I have always been something of a duality, deeply interested in and moved by the real-life events taking place in the world around me, and also deeply committed to art and creative expression, which often reflects the internal world. In the “real” world, there are certain topics and interests that have informed my life since I was a child, and about which I continue to read voraciously: the civil rights movement of the 1950s and 1960s, the Holocaust, and the war in Vietnam. In my fiction, these two sides of myself meet one another and come together, in stories that are deeply personal and which also touch upon a broader set of circumstances. (In War Stories, that “broader” set of circumstances is clear.) In a nutshell, then, I am inspired equally by external events in the world around me—including historical events—and my own life experiences. These two elements intertwine in my work, such that even in those stories that are related to seemingly outward events, such as war, the personal is always a factor; I use my own experiences to help me “find” the characters’ inner lives. 

Tuesday, September 4, 2012

Anita Endrezze on Blurring the Edges of Reality

In the 27th in a series of posts on 2012 short story collections entered for The Story Prize, Anita Endrezze, author of Butterfly Moon (University of Arizona Press) discusses how writing and painting help her cope with chronic pain.

When I was four years old, I used to tell my little sister stories that started out, “Once upon a time in the Great Pacific Northwest…”  I’ve always told stories, whether in poems or visual art, oral tales, or the written word. It goes beyond trying to make sense of our world since I create my own worlds. My latest collection, Butterfly Moon,  contains short stories that blur the edges of reality. An ogress that lives in a world eerily like ours, but not really. Or a street hustler that finds his world view shaken after taking on an apprentice. Or a young girl who goes into the woods to find her future and meets three gods.

Perhaps my need to create other places is due to my own unhappy situation. I have MS and it has made me house-bound. I’m forced to stay home and create…no shopping trips or visits to friends to distract me. Of course, it’s very hard to be in this situation. My right hand was paralyzed twice. I was partially blind in one eye once. I’ve had a lot of physical challenges. It’s my art (writing and painting) that has kept me sane. And those arts have connected me, via the Internet, to others who create. This social network has been vital.
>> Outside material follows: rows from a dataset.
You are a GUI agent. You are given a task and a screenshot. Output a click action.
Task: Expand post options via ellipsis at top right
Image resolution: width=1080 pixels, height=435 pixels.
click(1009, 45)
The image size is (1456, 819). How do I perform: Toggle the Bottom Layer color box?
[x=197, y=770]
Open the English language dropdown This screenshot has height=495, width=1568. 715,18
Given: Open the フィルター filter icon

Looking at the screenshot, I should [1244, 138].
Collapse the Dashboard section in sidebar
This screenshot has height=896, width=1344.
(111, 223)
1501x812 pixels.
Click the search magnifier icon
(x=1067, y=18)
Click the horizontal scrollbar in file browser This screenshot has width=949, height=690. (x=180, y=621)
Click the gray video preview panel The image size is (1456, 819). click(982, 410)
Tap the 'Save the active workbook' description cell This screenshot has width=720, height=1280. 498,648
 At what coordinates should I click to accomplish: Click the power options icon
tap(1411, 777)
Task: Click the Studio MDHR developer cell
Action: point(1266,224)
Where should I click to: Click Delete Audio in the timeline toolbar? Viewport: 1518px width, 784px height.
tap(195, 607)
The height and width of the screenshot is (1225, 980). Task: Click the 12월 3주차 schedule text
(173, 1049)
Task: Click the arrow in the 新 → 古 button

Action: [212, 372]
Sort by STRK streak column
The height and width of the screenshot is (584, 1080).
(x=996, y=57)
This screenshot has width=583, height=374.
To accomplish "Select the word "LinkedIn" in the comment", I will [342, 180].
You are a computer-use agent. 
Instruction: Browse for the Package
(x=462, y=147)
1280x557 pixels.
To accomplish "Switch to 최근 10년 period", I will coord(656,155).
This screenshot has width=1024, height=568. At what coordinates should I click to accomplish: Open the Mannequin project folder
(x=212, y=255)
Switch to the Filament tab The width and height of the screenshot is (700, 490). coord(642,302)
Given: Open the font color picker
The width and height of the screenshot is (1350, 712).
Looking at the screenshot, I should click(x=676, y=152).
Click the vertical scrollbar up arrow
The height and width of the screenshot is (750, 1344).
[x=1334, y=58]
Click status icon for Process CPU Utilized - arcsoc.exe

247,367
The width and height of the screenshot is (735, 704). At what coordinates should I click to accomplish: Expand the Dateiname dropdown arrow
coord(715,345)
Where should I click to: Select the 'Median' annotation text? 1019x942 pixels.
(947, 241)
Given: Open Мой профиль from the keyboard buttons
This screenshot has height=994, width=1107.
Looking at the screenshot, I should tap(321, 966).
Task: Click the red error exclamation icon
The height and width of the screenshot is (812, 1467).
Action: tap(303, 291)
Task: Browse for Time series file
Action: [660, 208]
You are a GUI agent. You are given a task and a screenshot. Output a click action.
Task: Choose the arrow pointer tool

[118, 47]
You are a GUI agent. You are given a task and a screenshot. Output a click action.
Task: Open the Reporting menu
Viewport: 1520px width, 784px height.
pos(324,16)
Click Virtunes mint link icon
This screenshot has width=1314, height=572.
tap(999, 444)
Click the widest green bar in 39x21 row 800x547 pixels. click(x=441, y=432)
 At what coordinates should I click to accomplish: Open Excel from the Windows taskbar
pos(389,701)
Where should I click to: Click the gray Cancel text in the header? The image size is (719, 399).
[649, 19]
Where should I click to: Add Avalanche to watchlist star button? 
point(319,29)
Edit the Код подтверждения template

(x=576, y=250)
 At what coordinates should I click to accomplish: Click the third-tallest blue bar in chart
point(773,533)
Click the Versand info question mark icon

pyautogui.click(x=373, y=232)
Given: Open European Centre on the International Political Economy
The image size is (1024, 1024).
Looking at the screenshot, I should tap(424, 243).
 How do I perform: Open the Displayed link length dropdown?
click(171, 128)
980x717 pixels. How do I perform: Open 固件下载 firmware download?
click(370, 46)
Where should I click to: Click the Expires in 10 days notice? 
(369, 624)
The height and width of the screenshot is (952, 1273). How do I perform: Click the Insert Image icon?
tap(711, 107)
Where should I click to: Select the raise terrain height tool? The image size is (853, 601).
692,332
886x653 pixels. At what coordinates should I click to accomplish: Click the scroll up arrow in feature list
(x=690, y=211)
I love writing. I love painting and creating with mixed media. I wrote most of Butterfly Moon in about five months. The stories came to me through the characters. One story was prompted by a painting I did. I’m currently busy painting. I haven’t written much, although I did write several poems for an altered book project that I’m doing with several other artists. 

Although I live in a big house and could have a room dedicated to writing/painting, I use the dining room table since its hard to climb stairs. I also paint in the kitchen, standing up, to give my legs a workout. I must use a walker or cane to get around so its hard to carry a water jar for the brushes. I leave my brushes and paint and canvases all over, although I do try to tidy things up a bit before company! My family is understanding. The biggest problem I have is with my cat who wants to play with the brushes and tip over the water or lay on the wet canvas! I usually paint for as long as I can stand and then go sit for a while. Writing can be hard on my legs; I need to stand up because the circulation isn’t good sitting all the time. Because my body defines my limits, I love to get out of it and paint or write. Living in my head is better than noticing my pains. 

I live near Seattle, in the Great Pacific Northwest.